Re: Processing very large TEXT columns (300MB+) using C/libpq

From: Geoff Winkless <pgsqladmin(at)geoff(dot)dj>
To: Bear Giles <bgiles(at)coyotesong(dot)com>
Cc: Tom Lane <tgl(at)sss(dot)pgh(dot)pa(dot)us>, Cory Nemelka <cnemelka(at)gmail(dot)com>, Aldo Sarmiento <aldo(at)bigpurpledot(dot)com>, pgsql-admin <pgsql-admin(at)postgresql(dot)org>
Subject: Re: Processing very large TEXT columns (300MB+) using C/libpq
Date: 2017-10-23 09:36:00
Message-ID: CAEzk6ffoE052b_PMYnf_y+u=2ckn5WTYisxmPuzHj5SWmi8r_A@mail.gmail.com
Views: Raw Message | Whole Thread | Download mbox | Resend email
Thread:
Lists: pgsql-admin

On 21 Oct 2017 12:32, "Bear Giles" <bgiles(at)coyotesong(dot)com> wrote:

> In that case you must put a read lock on the string that covers the loop. If you're in
> a multi-threaded environment and not using locks when appropriate then all bets are off.

You reckon a compiler can decide to blow up your code by making
assumptions like that?

Your loop could set a var for a state machine in a processing thread
to modify the string. That doesn't preclude correct locking behaviour.

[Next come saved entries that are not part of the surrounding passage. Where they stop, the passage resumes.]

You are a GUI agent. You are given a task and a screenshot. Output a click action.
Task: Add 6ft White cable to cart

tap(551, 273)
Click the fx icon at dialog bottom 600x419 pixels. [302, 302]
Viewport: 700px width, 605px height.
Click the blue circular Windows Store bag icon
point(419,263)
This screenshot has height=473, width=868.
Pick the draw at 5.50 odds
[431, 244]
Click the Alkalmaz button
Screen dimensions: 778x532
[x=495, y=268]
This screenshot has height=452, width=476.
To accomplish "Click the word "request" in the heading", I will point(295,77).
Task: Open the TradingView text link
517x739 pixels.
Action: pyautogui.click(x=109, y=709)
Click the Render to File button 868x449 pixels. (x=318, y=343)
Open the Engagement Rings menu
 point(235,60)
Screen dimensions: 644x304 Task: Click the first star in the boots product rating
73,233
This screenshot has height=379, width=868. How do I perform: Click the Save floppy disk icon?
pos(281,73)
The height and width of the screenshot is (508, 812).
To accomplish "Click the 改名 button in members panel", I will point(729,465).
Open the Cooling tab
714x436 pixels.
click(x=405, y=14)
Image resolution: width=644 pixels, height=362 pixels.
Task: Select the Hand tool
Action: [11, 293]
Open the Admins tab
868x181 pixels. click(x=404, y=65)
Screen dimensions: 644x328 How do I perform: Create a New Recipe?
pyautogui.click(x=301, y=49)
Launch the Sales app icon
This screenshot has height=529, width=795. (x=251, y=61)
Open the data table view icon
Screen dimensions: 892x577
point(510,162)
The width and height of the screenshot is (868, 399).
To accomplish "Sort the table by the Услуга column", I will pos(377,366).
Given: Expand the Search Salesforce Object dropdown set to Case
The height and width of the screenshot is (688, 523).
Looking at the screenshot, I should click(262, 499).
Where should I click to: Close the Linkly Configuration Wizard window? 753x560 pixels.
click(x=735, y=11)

If you think that's too contrived then forget threads, you could make
a shared library call that the compiler can't assess at compile-time
that could change the string.

Yes, in either case, using strlen to check for that is poor code, but
the compiler can't assume you're not using poor code.

This argument is pretty pointless. The only way to be sure to avoid
the problem is to assume that the compiler won't optimize bad code.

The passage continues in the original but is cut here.